- _What is required_
All the entries that follow are to be returned exactly.

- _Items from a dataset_

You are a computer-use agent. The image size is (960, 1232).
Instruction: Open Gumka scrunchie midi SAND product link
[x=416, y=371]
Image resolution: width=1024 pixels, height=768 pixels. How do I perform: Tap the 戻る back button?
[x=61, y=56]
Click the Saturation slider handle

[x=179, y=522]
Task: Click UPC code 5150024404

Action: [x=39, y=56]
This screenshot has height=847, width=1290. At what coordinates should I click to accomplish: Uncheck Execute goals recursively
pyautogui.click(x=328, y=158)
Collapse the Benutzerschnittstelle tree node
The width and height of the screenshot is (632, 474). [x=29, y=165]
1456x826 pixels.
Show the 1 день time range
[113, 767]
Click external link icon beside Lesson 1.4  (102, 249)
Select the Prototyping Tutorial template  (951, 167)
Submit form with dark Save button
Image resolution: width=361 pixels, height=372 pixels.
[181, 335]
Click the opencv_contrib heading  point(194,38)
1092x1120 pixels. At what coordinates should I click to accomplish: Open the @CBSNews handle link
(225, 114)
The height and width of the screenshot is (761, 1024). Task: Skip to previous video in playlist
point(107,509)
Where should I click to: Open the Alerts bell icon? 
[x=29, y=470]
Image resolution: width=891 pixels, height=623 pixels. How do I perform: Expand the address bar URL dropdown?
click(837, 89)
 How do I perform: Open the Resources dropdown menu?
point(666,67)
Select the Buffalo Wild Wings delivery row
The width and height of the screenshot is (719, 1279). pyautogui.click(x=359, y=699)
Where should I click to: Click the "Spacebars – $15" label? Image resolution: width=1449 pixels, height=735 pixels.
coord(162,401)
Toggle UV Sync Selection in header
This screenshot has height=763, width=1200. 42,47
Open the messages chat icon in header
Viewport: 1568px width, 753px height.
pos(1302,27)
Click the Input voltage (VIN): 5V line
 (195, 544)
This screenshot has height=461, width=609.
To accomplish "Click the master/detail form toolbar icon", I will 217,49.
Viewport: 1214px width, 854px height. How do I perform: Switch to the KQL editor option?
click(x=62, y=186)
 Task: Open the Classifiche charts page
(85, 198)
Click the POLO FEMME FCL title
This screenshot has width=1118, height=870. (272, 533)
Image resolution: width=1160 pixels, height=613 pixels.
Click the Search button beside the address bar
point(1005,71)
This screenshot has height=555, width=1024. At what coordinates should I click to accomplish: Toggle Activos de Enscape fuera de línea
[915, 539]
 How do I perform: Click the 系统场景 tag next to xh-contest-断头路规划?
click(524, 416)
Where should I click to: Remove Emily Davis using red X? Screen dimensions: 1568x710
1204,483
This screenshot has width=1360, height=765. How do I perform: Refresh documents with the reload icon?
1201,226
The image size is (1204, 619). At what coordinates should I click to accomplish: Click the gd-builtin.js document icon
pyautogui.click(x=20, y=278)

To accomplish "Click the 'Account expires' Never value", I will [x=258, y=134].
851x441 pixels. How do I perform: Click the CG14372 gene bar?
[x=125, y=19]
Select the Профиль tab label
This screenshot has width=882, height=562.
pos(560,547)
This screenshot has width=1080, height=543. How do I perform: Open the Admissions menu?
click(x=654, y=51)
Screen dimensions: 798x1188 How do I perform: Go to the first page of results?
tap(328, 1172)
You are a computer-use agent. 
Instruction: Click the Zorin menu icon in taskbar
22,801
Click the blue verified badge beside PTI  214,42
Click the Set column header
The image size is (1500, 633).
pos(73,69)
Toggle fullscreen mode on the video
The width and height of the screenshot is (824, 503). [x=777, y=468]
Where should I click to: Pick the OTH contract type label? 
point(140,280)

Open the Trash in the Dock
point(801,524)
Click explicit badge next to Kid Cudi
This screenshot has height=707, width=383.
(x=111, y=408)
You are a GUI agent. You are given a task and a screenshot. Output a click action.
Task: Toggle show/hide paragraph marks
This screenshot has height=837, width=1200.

- _Answer to the exercise_
You are a computer-use agent. The image size is (960, 1232).
Instruction: Open Gumka scrunchie midi SAND product link
[x=416, y=371]
Image resolution: width=1024 pixels, height=768 pixels. How do I perform: Tap the 戻る back button?
[x=61, y=56]
Click the Saturation slider handle

[x=179, y=522]
Task: Click UPC code 5150024404

Action: [x=39, y=56]
This screenshot has height=847, width=1290. At what coordinates should I click to accomplish: Uncheck Execute goals recursively
pyautogui.click(x=328, y=158)
Collapse the Benutzerschnittstelle tree node
The width and height of the screenshot is (632, 474). [x=29, y=165]
1456x826 pixels.
Show the 1 день time range
[113, 767]
Click external link icon beside Lesson 1.4  (102, 249)
Select the Prototyping Tutorial template  (951, 167)
Submit form with dark Save button
Image resolution: width=361 pixels, height=372 pixels.
[181, 335]
Click the opencv_contrib heading  point(194,38)
1092x1120 pixels. At what coordinates should I click to accomplish: Open the @CBSNews handle link
(225, 114)
The height and width of the screenshot is (761, 1024). Task: Skip to previous video in playlist
point(107,509)
Where should I click to: Open the Alerts bell icon? 
[x=29, y=470]
Image resolution: width=891 pixels, height=623 pixels. How do I perform: Expand the address bar URL dropdown?
click(837, 89)
 How do I perform: Open the Resources dropdown menu?
point(666,67)
Select the Buffalo Wild Wings delivery row
The width and height of the screenshot is (719, 1279). pyautogui.click(x=359, y=699)
Where should I click to: Click the "Spacebars – $15" label? Image resolution: width=1449 pixels, height=735 pixels.
coord(162,401)
Toggle UV Sync Selection in header
This screenshot has height=763, width=1200. 42,47
Open the messages chat icon in header
Viewport: 1568px width, 753px height.
pos(1302,27)
Click the Input voltage (VIN): 5V line
 (195, 544)
This screenshot has height=461, width=609.
To accomplish "Click the master/detail form toolbar icon", I will 217,49.
Viewport: 1214px width, 854px height. How do I perform: Switch to the KQL editor option?
click(x=62, y=186)
 Task: Open the Classifiche charts page
(85, 198)
Click the POLO FEMME FCL title
This screenshot has width=1118, height=870. (272, 533)
Image resolution: width=1160 pixels, height=613 pixels.
Click the Search button beside the address bar
point(1005,71)
This screenshot has height=555, width=1024. At what coordinates should I click to accomplish: Toggle Activos de Enscape fuera de línea
[915, 539]
 How do I perform: Click the 系统场景 tag next to xh-contest-断头路规划?
click(524, 416)
Where should I click to: Remove Emily Davis using red X? Screen dimensions: 1568x710
1204,483
This screenshot has width=1360, height=765. How do I perform: Refresh documents with the reload icon?
1201,226
The image size is (1204, 619). At what coordinates should I click to accomplish: Click the gd-builtin.js document icon
pyautogui.click(x=20, y=278)

To accomplish "Click the 'Account expires' Never value", I will [x=258, y=134].
851x441 pixels. How do I perform: Click the CG14372 gene bar?
[x=125, y=19]
Select the Профиль tab label
This screenshot has width=882, height=562.
pos(560,547)
This screenshot has width=1080, height=543. How do I perform: Open the Admissions menu?
click(x=654, y=51)
Screen dimensions: 798x1188 How do I perform: Go to the first page of results?
tap(328, 1172)
You are a computer-use agent. 
Instruction: Click the Zorin menu icon in taskbar
22,801
Click the blue verified badge beside PTI  214,42
Click the Set column header
The image size is (1500, 633).
pos(73,69)
Toggle fullscreen mode on the video
The width and height of the screenshot is (824, 503). [x=777, y=468]
Where should I click to: Pick the OTH contract type label? 
point(140,280)

Open the Trash in the Dock
point(801,524)
Click explicit badge next to Kid Cudi
This screenshot has height=707, width=383.
(x=111, y=408)
You are a GUI agent. You are given a task and a screenshot. Output a click action.
Task: Toggle show/hide paragraph marks
This screenshot has height=837, width=1200.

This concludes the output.